El punto de inflexión: Atlético y la Champions
La fractura no nace este verano. Se remonta al tramo final de la pasada temporada, en plena lucha por la UEFA Champions League 2025/26. La eliminatoria contra el Atlético de Madrid marcó un antes y un después.
En la vuelta de los cuartos de final, De Jong había recibido el visto bueno de los servicios médicos del club para ser titular. El plan interno era claro: alrededor de una hora de juego, controlado, pero con su presencia desde el inicio en un partido de máxima exigencia.
Sin embargo, pese a la luz verde médica, el internacional neerlandés decidió no jugar. No quiso asumir el riesgo. Prefirió no forzar.
Ese gesto, en una noche grande de Champions, cambió la percepción de Flick. A partir de ahí, la relación entre entrenador y jugador se fue enfriando hasta rozar el punto de ruptura. El técnico interpretó esa decisión como un quiebre en la confianza competitiva, y desde entonces nada volvió a ser igual.
Una lesión que ya no lo explica todo
Hoy, el Barça sigue pendiente de la recuperación de la lesión de rodilla que De Jong sufrió durante el Mundial 2026. El club monitoriza sus tiempos, sus sensaciones, su evolución. Pero la preocupación ya no se limita a la rodilla.
El debate interno ha pasado de “cuándo vuelve” a “qué papel tendrá cuando vuelva”.
Porque De Jong continúa siendo uno de los pesos pesados del vestuario, un futbolista con voz y jerarquía. Sin embargo, la combinación de su estado físico, el episodio de la Champions y la visión táctica de Flick ha abierto una grieta que ya no se tapa solo con paciencia.
Mercado abierto y un símbolo en cuestión
La información de Gerard Romero dibuja un escenario que hace apenas un año habría parecido impensable: el Barça ya no descarta vender a Frenkie de Jong. No hay una etiqueta de “se vende” colgada públicamente, pero sí una disposición clara a escuchar “la oferta adecuada”.

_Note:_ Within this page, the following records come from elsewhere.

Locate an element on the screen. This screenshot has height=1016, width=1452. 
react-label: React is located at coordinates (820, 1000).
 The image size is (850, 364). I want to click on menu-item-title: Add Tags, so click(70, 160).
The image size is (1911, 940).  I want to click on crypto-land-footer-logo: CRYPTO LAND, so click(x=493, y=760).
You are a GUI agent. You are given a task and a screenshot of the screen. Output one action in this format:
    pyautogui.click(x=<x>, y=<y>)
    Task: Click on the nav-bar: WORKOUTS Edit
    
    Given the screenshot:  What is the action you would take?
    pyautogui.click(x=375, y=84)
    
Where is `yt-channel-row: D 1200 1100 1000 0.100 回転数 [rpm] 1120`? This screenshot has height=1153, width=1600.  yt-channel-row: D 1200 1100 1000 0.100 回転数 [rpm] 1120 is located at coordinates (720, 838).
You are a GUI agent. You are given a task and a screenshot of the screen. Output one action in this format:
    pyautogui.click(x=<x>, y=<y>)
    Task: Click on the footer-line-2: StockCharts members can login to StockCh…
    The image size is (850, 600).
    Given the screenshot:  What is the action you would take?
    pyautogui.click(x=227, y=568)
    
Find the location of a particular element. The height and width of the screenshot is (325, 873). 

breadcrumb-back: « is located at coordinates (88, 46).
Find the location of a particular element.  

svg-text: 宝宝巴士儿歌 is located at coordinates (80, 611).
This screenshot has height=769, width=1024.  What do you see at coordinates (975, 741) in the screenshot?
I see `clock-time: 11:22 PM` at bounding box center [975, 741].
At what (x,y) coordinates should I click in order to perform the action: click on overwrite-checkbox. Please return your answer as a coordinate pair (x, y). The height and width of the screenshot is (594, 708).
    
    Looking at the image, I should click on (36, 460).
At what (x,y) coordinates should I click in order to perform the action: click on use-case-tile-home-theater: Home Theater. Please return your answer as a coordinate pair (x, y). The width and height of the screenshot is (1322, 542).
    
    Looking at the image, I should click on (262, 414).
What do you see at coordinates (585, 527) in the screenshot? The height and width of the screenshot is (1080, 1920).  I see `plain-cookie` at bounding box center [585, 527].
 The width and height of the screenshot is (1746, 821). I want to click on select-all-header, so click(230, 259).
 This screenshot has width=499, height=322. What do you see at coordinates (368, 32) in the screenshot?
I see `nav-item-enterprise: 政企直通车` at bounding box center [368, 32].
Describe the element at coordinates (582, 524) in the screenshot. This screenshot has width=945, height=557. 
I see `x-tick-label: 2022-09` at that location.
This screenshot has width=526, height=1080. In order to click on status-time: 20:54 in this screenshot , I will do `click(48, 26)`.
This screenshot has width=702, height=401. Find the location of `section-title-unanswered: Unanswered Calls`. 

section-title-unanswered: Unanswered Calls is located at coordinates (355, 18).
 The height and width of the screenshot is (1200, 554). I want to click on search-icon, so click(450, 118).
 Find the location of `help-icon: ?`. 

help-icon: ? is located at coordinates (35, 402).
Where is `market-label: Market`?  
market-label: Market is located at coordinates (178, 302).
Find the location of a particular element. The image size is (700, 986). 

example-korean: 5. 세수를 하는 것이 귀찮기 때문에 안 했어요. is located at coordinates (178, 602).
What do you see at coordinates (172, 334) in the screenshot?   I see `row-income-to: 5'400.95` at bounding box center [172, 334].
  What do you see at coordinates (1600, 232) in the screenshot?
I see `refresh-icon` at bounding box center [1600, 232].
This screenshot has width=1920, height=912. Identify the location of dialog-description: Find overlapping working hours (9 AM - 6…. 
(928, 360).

La entidad espera. El jugador se recupera. El entrenador planifica. Y en medio, un nombre que hasta hace poco representaba el futuro del club se ha convertido en una incógnita estratégica.
Si llega una propuesta que convenza a todos, el Barça podría despedirse de uno de los futbolistas más representativos de su ciclo reciente. La pregunta ya no es si el club se atrevería a dar ese paso.
La pregunta es cuánto tiempo más podrá sostenerse una relación en la que la confianza, por parte de Flick, parece haberse agotado.